**SELECTION**
⟨
Barr's intervention in Cohen case intensifies rule-of-law crisis

Why is it that prosecutors only charged Michael Cohen in Donald Trump's hush-money scandal? New reporting sheds light on the controversy.


Among the most serious of the allegations against Attorney General Bill Barr are concerns that he intervenes in criminal cases for brazenly political reasons. As regular readers know, the result is a dynamic in which there appears to be two parallel systems: one for cases that the president cares about, in which Barr has played a direct and personal role, and another for the rest of the justice system.

The latest reporting from the New York Times brings the scandal into sharp relief.

Shortly after he became attorney general last year, William P. Barr set out to challenge a signature criminal case that touched President Trump's inner circle directly, and even the president's own actions: the prosecution of Michael D. Cohen, Mr. Trump's longtime fixer.

As Rachel noted on the show last night, the reporting paints a rather extraordinary picture. Cohen, who made an illegal hush-money payment to a porn star at the president's behest, had already pleaded guilty by the time Barr became the nation's chief law-enforcement official early last year.
⟩
**EXERCISE SET**
1. Do these statements agree with the article on Barr and the Cohen case? (a) Barr became attorney general before Cohen pleaded guilty. (b) The latest reporting cited comes from the New York Times. (c) Cohen is called Mr. Trump's longtime fixer. For each, answer yes or no and quote the deciding words.
2. From the article on Barr and the Cohen case, extract the stretch from "Why is it that" through "into sharp relief.".

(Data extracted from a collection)
⟨
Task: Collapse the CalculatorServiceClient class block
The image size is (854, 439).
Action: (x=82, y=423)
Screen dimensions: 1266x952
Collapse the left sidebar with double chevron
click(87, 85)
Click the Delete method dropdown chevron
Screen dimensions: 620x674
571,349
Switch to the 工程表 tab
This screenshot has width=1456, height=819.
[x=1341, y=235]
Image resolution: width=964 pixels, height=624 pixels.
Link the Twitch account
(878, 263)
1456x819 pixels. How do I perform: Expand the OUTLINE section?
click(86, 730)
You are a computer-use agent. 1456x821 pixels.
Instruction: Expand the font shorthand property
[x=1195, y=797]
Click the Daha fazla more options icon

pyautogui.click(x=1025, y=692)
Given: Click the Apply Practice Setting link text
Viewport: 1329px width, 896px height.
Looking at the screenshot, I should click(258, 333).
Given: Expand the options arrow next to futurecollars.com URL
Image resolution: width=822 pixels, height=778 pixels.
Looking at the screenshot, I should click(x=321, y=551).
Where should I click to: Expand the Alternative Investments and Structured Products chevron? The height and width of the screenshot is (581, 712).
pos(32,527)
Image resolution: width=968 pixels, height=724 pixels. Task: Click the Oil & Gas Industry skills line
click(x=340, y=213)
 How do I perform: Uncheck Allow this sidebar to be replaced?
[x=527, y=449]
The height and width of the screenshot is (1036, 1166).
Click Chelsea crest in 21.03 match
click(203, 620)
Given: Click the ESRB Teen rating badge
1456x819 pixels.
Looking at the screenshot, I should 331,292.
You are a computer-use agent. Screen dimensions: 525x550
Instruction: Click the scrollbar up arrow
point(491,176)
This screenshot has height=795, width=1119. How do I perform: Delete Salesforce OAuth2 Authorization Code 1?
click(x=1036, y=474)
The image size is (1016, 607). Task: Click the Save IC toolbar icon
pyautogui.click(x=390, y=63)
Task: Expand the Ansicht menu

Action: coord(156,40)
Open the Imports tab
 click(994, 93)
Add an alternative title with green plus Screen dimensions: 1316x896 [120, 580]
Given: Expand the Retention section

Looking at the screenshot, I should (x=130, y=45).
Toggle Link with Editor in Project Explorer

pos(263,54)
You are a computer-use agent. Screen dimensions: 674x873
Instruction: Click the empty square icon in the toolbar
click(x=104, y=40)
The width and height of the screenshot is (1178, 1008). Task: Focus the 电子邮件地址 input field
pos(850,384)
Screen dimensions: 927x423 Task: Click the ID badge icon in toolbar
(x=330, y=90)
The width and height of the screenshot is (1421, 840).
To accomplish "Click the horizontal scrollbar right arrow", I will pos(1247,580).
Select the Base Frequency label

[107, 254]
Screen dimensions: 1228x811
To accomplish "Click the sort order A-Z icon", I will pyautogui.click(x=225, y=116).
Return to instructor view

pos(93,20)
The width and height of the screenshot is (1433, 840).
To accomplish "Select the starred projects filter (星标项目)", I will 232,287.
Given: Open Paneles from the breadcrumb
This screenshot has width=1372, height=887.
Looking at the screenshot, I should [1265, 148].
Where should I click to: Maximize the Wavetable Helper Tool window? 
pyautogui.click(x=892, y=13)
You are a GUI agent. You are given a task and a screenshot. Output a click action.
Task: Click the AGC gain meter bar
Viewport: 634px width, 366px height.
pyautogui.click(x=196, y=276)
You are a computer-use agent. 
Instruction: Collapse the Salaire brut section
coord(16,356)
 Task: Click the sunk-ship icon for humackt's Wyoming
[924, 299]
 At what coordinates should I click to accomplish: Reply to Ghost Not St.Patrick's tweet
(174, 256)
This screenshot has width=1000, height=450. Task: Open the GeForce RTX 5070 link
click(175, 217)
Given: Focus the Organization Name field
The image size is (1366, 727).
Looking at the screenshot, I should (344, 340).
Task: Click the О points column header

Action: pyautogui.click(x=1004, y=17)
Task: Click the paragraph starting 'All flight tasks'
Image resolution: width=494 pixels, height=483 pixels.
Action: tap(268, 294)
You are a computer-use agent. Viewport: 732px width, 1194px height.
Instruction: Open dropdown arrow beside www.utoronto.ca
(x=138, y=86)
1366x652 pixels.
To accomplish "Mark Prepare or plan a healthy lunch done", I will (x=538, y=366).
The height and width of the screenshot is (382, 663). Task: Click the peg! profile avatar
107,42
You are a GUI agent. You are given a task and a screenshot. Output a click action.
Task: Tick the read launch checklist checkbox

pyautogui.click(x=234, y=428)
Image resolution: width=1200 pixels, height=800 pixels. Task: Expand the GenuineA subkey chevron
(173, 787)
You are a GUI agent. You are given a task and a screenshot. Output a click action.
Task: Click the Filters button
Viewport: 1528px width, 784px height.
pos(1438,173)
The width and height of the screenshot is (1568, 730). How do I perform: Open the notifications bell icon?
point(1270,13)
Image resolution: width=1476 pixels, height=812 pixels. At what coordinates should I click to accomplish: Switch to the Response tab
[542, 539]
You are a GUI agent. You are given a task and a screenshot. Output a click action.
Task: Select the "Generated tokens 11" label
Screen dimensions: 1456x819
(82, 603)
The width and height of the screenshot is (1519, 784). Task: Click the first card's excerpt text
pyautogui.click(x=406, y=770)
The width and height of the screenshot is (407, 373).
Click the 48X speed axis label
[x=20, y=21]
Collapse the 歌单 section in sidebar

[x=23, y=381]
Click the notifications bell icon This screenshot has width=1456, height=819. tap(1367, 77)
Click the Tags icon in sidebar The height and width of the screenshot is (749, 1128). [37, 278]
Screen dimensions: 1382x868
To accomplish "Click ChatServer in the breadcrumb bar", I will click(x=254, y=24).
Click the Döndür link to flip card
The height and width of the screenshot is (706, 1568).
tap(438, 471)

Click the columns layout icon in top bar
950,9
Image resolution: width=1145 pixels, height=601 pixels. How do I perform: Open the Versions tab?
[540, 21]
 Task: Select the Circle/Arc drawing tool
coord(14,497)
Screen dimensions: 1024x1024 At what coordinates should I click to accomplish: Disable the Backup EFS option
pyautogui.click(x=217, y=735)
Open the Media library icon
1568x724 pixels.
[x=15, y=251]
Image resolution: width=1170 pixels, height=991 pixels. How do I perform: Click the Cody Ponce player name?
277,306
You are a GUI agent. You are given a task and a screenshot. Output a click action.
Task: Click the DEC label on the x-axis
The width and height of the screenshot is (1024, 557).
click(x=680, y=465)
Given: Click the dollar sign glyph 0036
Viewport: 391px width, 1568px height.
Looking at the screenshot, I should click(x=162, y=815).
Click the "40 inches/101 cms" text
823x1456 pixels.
⟩
**SOLUTIONS BY TASK**
1.
(a) No: "had already pleaded guilty by the time Barr became the nation's chief law-enforcement official early last year"
(b) Yes: "The latest reporting from the New York Times brings the scandal into sharp relief."
(c) Yes: "Mr. Trump's longtime fixer"

2.
Why is it that prosecutors only charged Michael Cohen in Donald Trump's hush-money scandal? New reporting sheds light on the controversy.


Among the most serious of the allegations against Attorney General Bill Barr are concerns that he intervenes in criminal cases for brazenly political reasons. As regular readers know, the result is a dynamic in which there appears to be two parallel systems: one for cases that the president cares about, in which Barr has played a direct and personal role, and another for the rest of the justice system.

The latest reporting from the New York Times brings the scandal into sharp relief.